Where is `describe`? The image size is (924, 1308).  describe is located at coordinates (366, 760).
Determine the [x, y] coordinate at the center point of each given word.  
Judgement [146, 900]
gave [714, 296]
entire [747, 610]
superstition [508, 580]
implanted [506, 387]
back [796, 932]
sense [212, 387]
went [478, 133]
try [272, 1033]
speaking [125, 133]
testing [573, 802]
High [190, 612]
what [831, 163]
▬▬▬▬▬▬
● **Given exercise**
Write out all of the items above again, reproducing every line verbatim and without any alteration.

● **Right answer**
Where is `describe`? The image size is (924, 1308).  describe is located at coordinates (366, 760).
Determine the [x, y] coordinate at the center point of each given word.  
Judgement [146, 900]
gave [714, 296]
entire [747, 610]
superstition [508, 580]
implanted [506, 387]
back [796, 932]
sense [212, 387]
went [478, 133]
try [272, 1033]
speaking [125, 133]
testing [573, 802]
High [190, 612]
what [831, 163]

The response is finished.